Selon des médias occidentaux, l'Accord nucléaire aboutira à une levée provisoire des sanctions durant la phase qui s'étendra jusqu'en 2025, laps de temps qui permettra de tester le respect par l'Iran de l'accord, ce qui sera de nature à libérer plus de 100 milliards de dollars d'actifs gelés.

Le différend fondamental entre l'Iran et les autres parties consiste vraisemblablement en la demande de Téhéran d’annuler l'enquête menée par l'Agence internationale de l'Energie atomique (AIEA) qui a été initiée à la suite de la découverte par une équipe d’inspecteurs de traces d'uranium dans trois sites iraniens, alors que les investigations de l'agence sont indépendantes et ne sont pas liées aux négociations de Vienne qui portent exclusivement sur le rétablissement de l'Accord de 2015.

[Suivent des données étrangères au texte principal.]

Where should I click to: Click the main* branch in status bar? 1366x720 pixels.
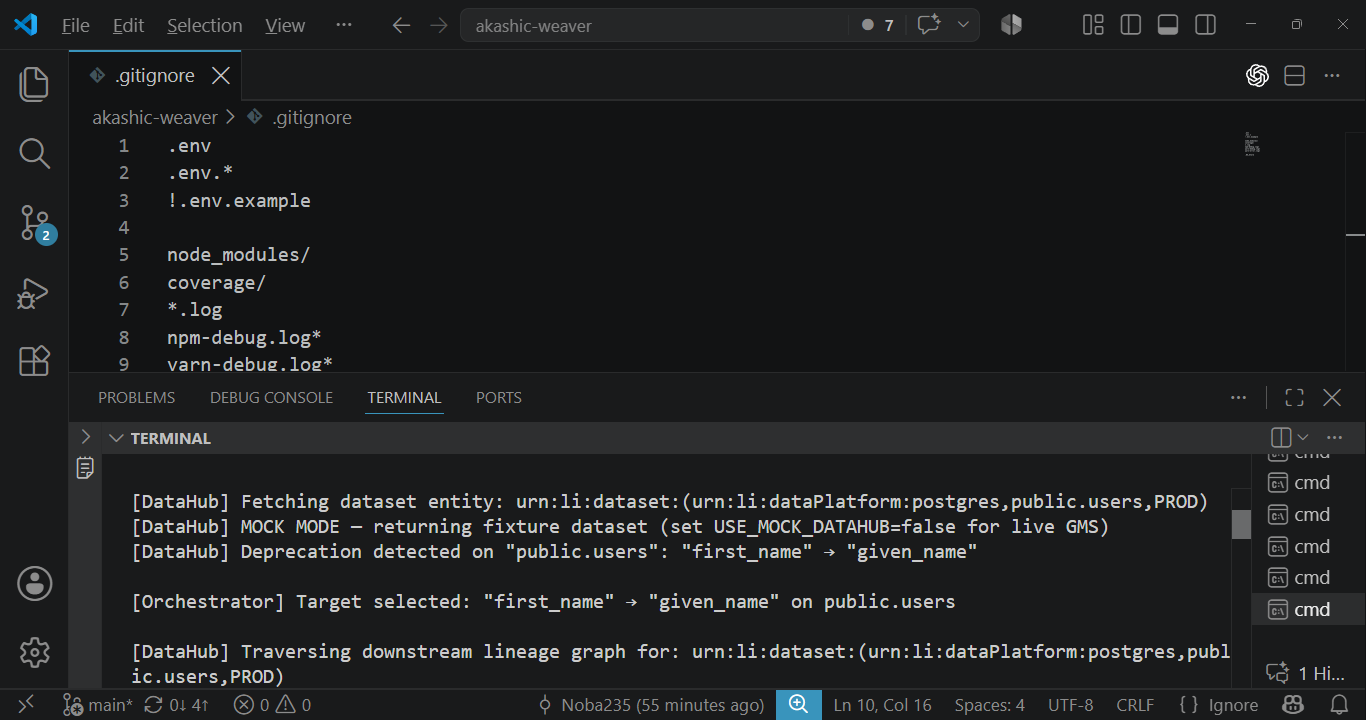[x=98, y=705]
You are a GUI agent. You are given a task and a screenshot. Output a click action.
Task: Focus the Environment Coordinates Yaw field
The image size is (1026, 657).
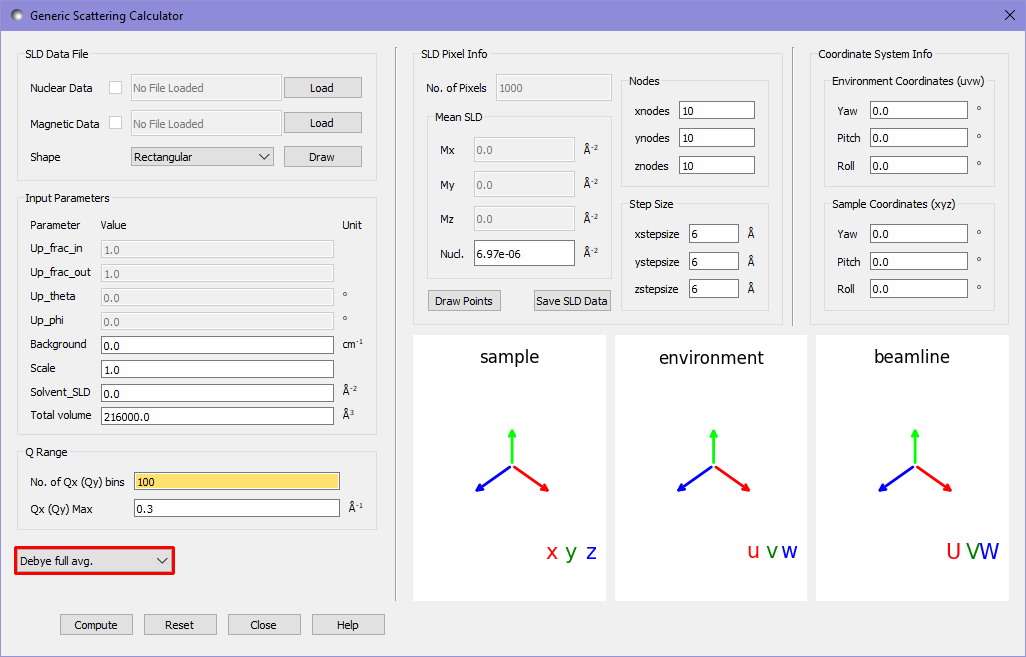pos(918,110)
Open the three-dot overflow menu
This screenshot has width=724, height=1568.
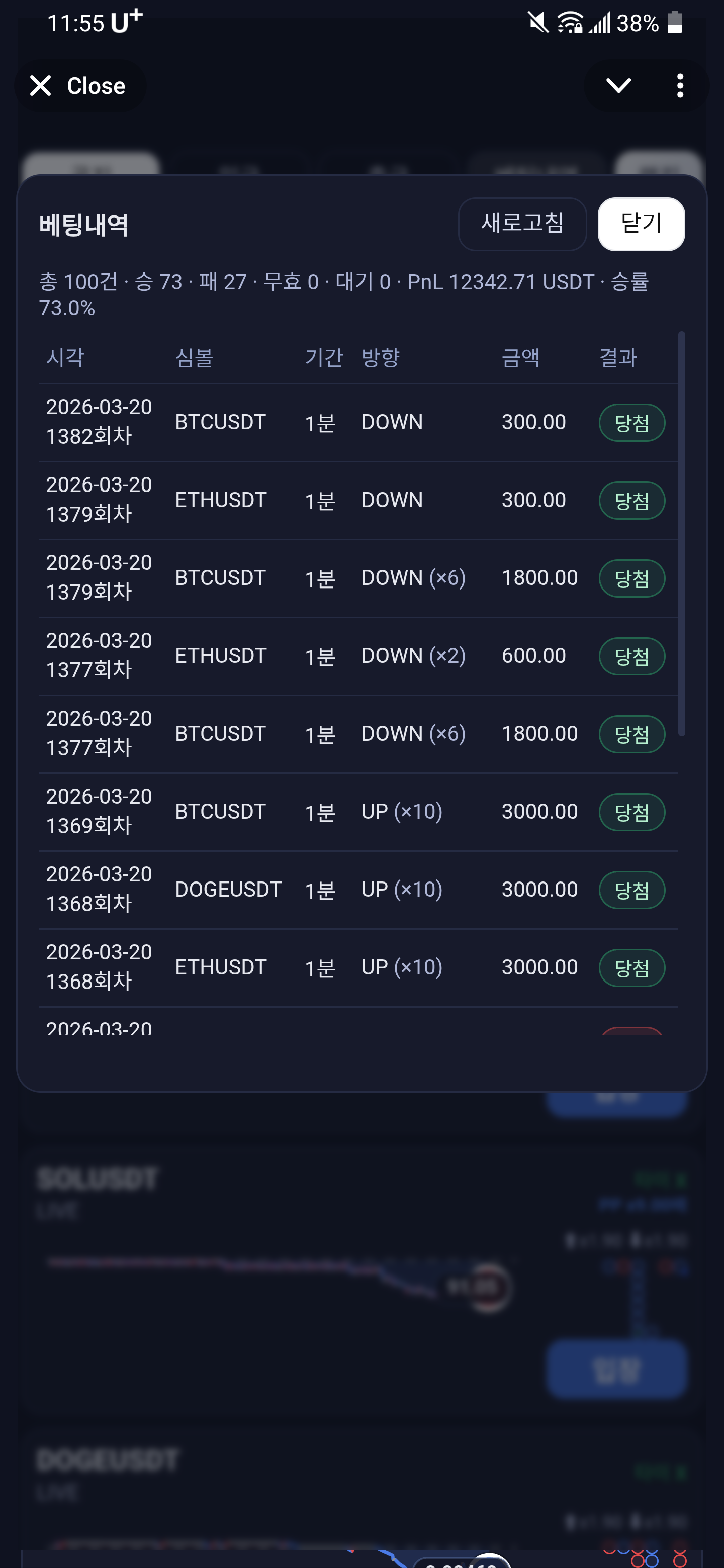point(680,86)
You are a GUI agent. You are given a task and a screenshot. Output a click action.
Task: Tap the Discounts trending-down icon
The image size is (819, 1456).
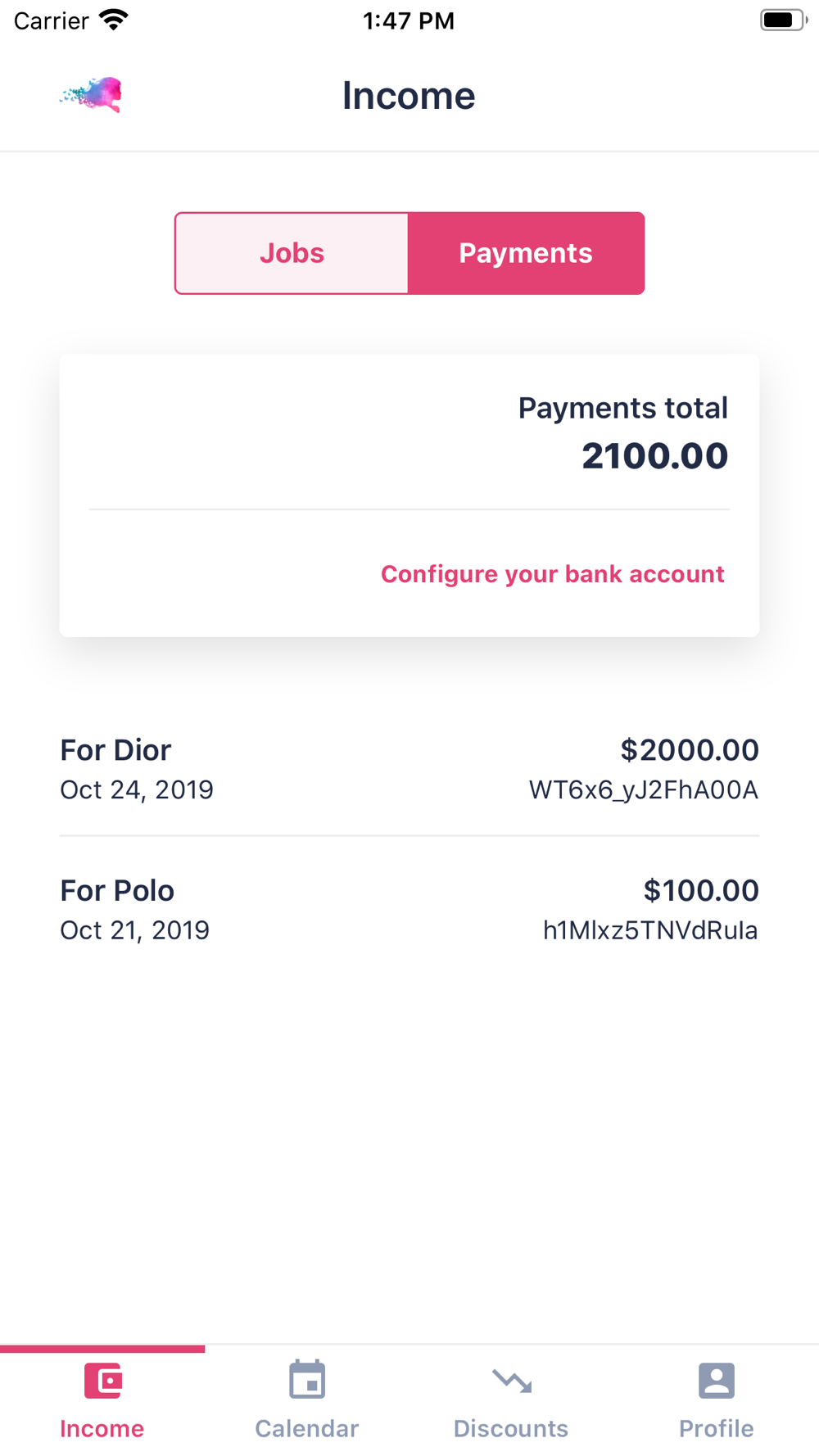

L’Iran s'attache toujours à ses conditions et préalables avant la signature de tout accord et ce jusqu’à la présentation par les autres parties de garanties contraignantes pour le respect et l'exécution de tout éventuel accord, dont l'Iran sera signataire à l’avenir.

Parmi ces conditions figure la nécessité de déterminer des mécanismes selon un échéancier préétabli acceptable par les Iraniens pour une levée totale des sanctions, tout en obtenant un engagement de la part de l'AIEA de mettre fin aux investigations diligentées après la découverte de traces d'uranium dans trois sites nucléaires iraniens.

La position iranienne à l'endroit des négociations de Vienne demeurera tributaire des mesures qui garantiraient à Téhéran de sortir de sa crise économique, qui s'est aggravée de nature à menacer la crédibilité de Raïssi, qui s'était engagé à adopter une politique d'allégement des retombées des sanctions économiques américaines, sans que cette politique ne mène à la réalisation de résultats pouvant impacter positivement la vie du citoyen iranien et son niveau de vie qui s'est détérioré.